#### GIVEN DATA

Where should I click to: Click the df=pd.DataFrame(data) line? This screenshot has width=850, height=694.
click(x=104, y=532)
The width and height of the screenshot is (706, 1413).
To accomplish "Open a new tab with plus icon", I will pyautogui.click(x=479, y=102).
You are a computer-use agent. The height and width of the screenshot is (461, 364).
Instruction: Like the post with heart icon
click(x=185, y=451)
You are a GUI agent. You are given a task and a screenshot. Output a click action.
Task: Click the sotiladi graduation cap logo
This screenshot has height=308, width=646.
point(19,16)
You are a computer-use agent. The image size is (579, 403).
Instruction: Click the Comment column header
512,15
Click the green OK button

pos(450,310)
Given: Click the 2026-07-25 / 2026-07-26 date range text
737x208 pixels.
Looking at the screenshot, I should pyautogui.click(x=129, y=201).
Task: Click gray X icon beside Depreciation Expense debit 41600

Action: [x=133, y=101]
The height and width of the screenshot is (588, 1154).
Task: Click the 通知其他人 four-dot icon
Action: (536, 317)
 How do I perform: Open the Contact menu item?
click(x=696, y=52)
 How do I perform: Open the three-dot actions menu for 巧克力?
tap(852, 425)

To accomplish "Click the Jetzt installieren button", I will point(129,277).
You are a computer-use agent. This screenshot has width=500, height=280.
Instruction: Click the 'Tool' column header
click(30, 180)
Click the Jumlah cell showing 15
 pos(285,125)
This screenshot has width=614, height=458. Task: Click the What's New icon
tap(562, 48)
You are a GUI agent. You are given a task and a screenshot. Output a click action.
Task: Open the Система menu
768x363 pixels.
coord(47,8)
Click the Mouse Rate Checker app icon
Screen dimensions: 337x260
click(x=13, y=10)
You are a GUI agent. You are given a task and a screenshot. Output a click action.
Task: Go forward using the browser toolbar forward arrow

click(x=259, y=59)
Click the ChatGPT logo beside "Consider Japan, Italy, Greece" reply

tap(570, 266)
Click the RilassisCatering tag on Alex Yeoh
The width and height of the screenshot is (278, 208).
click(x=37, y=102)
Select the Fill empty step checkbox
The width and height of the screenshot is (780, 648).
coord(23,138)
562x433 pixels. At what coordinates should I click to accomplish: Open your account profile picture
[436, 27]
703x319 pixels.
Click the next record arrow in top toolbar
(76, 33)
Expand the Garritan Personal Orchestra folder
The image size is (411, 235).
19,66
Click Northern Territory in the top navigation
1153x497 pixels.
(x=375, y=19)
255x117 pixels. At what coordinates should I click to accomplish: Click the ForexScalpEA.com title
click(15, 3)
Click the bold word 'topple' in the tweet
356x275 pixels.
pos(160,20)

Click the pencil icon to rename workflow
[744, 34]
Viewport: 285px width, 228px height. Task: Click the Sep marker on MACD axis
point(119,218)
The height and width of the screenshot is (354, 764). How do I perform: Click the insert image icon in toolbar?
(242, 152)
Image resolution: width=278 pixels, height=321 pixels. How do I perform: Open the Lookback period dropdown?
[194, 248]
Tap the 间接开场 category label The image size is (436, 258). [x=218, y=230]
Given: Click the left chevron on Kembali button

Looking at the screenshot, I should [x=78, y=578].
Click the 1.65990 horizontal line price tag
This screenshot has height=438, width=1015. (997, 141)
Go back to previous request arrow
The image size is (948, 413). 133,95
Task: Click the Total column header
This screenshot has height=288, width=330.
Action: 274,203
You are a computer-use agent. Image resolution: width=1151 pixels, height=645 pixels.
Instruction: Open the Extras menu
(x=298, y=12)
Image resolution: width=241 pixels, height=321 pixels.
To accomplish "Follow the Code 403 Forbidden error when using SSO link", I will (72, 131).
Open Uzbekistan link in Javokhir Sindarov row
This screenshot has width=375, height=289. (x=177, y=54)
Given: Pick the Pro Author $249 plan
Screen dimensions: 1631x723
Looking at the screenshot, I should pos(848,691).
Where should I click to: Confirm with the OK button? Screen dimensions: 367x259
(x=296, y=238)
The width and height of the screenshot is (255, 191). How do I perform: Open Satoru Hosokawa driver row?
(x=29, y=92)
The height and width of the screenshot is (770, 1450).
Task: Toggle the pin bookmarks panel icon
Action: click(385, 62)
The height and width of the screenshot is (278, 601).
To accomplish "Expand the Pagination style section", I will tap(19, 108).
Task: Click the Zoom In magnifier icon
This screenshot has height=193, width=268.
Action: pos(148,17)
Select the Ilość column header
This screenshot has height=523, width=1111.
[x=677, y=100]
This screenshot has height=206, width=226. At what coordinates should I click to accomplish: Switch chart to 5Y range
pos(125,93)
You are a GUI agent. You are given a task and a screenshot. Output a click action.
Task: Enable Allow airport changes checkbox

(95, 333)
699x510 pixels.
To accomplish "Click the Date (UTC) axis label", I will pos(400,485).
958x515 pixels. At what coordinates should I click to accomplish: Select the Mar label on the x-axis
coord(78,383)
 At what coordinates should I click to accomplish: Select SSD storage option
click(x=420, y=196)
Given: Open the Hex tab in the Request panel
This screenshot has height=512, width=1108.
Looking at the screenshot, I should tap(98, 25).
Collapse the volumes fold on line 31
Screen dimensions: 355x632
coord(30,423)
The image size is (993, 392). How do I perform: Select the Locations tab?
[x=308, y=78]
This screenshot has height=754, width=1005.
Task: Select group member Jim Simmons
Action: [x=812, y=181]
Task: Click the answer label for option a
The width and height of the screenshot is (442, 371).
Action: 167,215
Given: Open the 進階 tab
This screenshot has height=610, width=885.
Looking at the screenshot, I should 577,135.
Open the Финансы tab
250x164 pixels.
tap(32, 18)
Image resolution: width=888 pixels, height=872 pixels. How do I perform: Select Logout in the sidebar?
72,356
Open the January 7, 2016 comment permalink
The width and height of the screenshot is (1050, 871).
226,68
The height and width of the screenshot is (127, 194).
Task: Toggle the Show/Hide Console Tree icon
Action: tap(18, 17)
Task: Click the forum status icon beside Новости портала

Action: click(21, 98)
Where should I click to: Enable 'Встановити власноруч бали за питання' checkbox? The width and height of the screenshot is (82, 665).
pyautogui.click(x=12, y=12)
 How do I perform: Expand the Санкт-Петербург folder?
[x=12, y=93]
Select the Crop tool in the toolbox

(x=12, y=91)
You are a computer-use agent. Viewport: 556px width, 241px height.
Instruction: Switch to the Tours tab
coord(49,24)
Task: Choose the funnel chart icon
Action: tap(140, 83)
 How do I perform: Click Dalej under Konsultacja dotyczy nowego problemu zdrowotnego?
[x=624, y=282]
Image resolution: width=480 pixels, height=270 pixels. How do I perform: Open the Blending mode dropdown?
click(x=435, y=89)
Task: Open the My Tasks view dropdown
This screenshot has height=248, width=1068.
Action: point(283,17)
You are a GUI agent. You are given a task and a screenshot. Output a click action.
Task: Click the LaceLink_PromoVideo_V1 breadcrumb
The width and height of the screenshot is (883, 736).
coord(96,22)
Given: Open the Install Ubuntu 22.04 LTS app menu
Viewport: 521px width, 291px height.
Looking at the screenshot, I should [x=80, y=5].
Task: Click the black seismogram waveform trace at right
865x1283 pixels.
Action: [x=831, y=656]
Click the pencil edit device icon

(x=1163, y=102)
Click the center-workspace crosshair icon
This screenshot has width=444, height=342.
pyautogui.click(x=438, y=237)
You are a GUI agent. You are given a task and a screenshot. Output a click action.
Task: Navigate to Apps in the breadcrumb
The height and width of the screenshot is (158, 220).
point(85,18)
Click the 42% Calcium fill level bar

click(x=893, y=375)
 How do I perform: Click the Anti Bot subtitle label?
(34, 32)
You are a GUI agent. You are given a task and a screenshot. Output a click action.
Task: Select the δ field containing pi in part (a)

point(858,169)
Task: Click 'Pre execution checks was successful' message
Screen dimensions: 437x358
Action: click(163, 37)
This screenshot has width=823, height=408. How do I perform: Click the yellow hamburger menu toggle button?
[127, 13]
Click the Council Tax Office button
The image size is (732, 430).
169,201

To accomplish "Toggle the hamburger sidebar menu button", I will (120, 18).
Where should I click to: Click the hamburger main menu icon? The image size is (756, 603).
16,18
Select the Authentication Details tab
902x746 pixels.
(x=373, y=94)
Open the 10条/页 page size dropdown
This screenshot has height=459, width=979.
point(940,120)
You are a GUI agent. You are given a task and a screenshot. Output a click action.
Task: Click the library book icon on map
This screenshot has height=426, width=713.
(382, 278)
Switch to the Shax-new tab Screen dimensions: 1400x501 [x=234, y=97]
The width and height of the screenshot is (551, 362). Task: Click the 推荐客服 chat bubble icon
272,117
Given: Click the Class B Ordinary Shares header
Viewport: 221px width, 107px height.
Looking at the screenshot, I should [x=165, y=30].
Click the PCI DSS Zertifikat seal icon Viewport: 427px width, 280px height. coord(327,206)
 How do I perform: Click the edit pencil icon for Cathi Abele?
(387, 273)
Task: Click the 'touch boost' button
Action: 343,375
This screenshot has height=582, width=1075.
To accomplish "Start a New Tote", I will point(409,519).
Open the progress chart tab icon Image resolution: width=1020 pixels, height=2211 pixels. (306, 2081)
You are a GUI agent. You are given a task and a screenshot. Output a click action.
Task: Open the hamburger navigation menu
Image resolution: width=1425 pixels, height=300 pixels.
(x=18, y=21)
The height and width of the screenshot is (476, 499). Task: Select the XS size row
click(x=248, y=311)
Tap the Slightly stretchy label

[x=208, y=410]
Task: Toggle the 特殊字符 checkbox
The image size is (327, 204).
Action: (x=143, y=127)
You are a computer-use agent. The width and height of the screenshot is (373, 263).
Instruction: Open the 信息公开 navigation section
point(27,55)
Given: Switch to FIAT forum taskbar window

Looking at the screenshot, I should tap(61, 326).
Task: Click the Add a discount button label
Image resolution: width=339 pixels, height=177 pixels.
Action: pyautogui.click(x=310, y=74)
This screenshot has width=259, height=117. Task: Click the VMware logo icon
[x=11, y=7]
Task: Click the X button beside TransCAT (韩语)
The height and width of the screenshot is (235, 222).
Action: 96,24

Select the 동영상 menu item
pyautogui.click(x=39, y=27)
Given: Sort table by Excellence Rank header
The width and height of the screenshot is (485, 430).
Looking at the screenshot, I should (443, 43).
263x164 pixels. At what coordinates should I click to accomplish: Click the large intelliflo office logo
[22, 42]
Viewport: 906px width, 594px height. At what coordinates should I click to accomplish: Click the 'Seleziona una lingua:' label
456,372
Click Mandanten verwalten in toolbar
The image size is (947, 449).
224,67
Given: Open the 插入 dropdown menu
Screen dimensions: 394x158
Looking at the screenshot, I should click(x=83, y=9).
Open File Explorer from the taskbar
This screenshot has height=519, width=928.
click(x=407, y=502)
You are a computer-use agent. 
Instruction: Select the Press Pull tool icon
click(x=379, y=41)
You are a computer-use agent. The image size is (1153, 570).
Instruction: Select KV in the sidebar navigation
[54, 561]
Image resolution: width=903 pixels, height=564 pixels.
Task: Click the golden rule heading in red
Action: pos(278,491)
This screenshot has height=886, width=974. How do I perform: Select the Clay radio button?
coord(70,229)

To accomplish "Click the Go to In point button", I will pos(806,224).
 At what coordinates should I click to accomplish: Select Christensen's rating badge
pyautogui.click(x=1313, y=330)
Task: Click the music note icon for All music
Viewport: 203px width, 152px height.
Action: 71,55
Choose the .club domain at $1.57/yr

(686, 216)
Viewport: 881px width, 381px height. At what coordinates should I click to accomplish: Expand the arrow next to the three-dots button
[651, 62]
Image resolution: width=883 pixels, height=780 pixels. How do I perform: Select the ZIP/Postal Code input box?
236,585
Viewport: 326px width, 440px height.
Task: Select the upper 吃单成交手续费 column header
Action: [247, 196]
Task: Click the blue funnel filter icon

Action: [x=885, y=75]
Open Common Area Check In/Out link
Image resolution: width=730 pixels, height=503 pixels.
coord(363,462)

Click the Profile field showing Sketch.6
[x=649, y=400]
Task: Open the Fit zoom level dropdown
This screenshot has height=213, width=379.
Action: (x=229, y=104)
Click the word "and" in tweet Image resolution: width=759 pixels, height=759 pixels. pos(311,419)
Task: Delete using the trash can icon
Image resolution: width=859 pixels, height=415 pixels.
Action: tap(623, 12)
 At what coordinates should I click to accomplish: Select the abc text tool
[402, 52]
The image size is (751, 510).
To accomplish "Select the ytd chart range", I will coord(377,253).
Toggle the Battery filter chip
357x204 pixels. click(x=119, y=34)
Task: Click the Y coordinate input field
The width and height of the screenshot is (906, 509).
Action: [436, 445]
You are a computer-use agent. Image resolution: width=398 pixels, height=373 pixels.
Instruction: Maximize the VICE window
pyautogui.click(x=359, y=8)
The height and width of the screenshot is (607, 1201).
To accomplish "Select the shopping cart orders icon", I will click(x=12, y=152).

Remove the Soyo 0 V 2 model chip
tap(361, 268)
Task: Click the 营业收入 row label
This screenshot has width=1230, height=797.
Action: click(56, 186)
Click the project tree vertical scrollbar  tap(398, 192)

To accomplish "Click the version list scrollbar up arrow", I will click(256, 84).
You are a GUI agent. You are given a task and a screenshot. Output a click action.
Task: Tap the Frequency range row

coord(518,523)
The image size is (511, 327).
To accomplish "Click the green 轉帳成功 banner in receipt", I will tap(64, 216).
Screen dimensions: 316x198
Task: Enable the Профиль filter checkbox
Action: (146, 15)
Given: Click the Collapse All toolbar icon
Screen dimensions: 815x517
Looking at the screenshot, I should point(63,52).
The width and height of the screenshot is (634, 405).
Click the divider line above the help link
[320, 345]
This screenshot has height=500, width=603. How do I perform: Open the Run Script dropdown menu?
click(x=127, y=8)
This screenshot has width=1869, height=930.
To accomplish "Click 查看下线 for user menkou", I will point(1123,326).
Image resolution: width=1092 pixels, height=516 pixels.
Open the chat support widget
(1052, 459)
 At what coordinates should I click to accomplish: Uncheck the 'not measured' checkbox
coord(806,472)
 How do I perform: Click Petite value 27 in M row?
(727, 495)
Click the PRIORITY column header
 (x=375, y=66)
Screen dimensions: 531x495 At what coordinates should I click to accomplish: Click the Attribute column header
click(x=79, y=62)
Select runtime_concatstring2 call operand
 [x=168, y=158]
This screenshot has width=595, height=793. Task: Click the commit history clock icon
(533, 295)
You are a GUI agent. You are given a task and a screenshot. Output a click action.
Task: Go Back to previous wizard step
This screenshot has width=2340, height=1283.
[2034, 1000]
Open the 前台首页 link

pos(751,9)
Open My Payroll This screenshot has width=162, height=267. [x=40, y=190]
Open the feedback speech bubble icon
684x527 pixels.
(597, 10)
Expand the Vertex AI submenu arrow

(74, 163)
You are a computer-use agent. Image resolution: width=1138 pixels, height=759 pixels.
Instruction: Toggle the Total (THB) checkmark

########

# [TRY IT]
Find the string "computer" in the material above, and report every line where it occurs.

# [PROBLEM SOLUTION]
You are a computer-use agent. The height and width of the screenshot is (461, 364).
You are a computer-use agent. The image size is (579, 403).
You are a computer-use agent. This screenshot has width=500, height=280.
You are a computer-use agent. Image resolution: width=1151 pixels, height=645 pixels.
You are a computer-use agent. Viewport: 556px width, 241px height.
You are a computer-use agent. The width and height of the screenshot is (373, 263).
You are a computer-use agent. 
You are a computer-use agent. The image size is (1153, 570).
You are a computer-use agent. Image resolution: width=398 pixels, height=373 pixels.
You are a computer-use agent. Image resolution: width=1138 pixels, height=759 pixels.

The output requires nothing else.